**Source extract**
# Unable to download and install updates



## hardesty (Nov 17, 2003)

Every time I try to install new updates I get that my computer isn't connected to the internet.

Tech Support Guy System Info Utility version 1.0.0.2
OS Version: Microsoft Windows 8.1, 64 bit
Processor: Intel(R) Core(TM) i5-4200U CPU @ 1.60GHz, Intel64 Family 6 Model 69 Stepping 1
Processor Count: 4
RAM: 12200 Mb
Graphics Card: Intel(R) HD Graphics Family, -2016 Mb
Hard Drives: C: Total - 944278 MB, Free - 866132 MB;
Motherboard: TOSHIBA, VG10ST
Antivirus: Windows Defender, Disabled


----------



## Hepster62 (Dec 29, 2014)

Me to
Get a "WindowsUpdate_80070663" error and ask to get help with this but windows has no idea what it is
I have 8.1


Graeme


----------



## closetvibes (Nov 30, 2014)

have you tried to reset windows update - http://support.microsoft.com/kb/971058 is the link , , dont use any registry cleaners they often cause unintentional issues


----------



## KomputerKid (Dec 25, 2014)

If you're able to get on the internet 
Please run "Fix it" tool to reset your Windows update components.
http://support.microsoft.com/kb/971058http://support.microsoft.com/kb/971058


----------



## hardesty (Nov 17, 2003)

**Activity**
Answer these questions about the forum thread on Windows updates:
1. Which operating system is listed in hardesty's system info?
2. What error does Hepster62 report?
3. What kind of tool does closetvibes advise against using?
The rows are separate material and are not part of the forum thread.

**Information provided**
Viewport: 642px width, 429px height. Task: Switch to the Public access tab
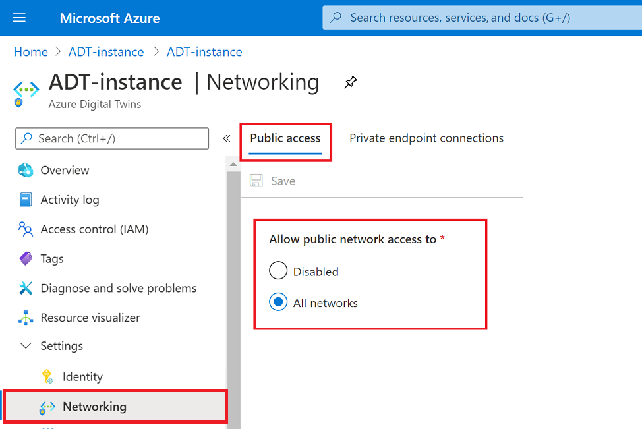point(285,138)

...

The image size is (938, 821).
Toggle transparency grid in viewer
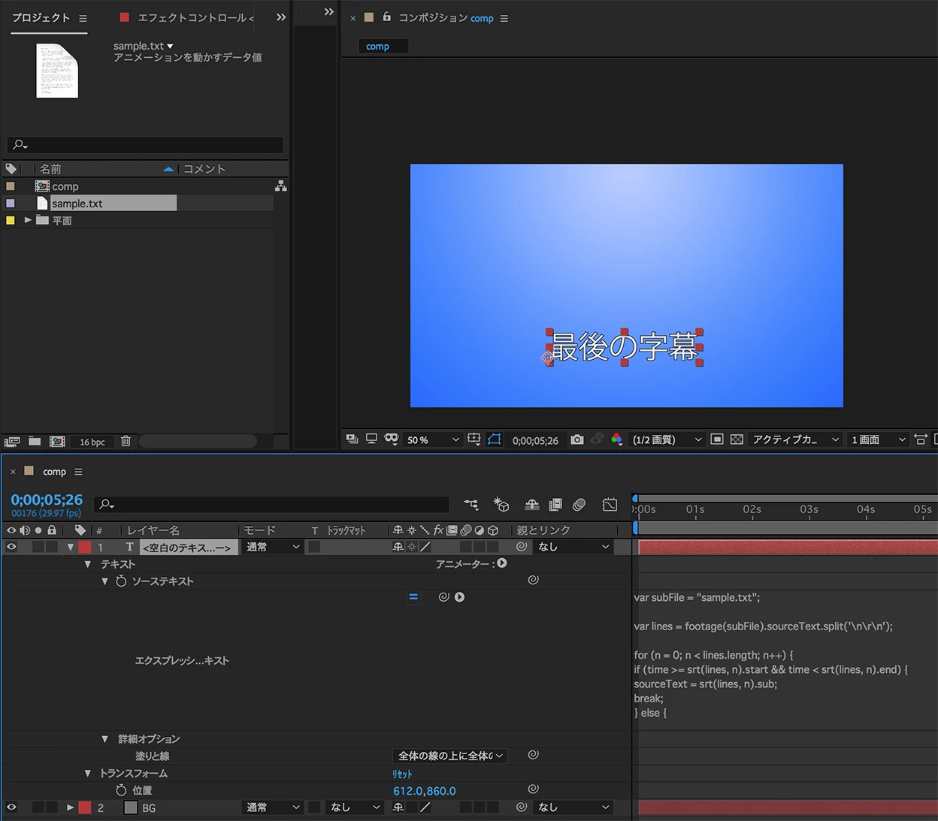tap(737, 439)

**Result of the exercise**
1. Microsoft Windows 8.1, 64 bit.
2. A "WindowsUpdate_80070663" error.
3. Registry cleaners.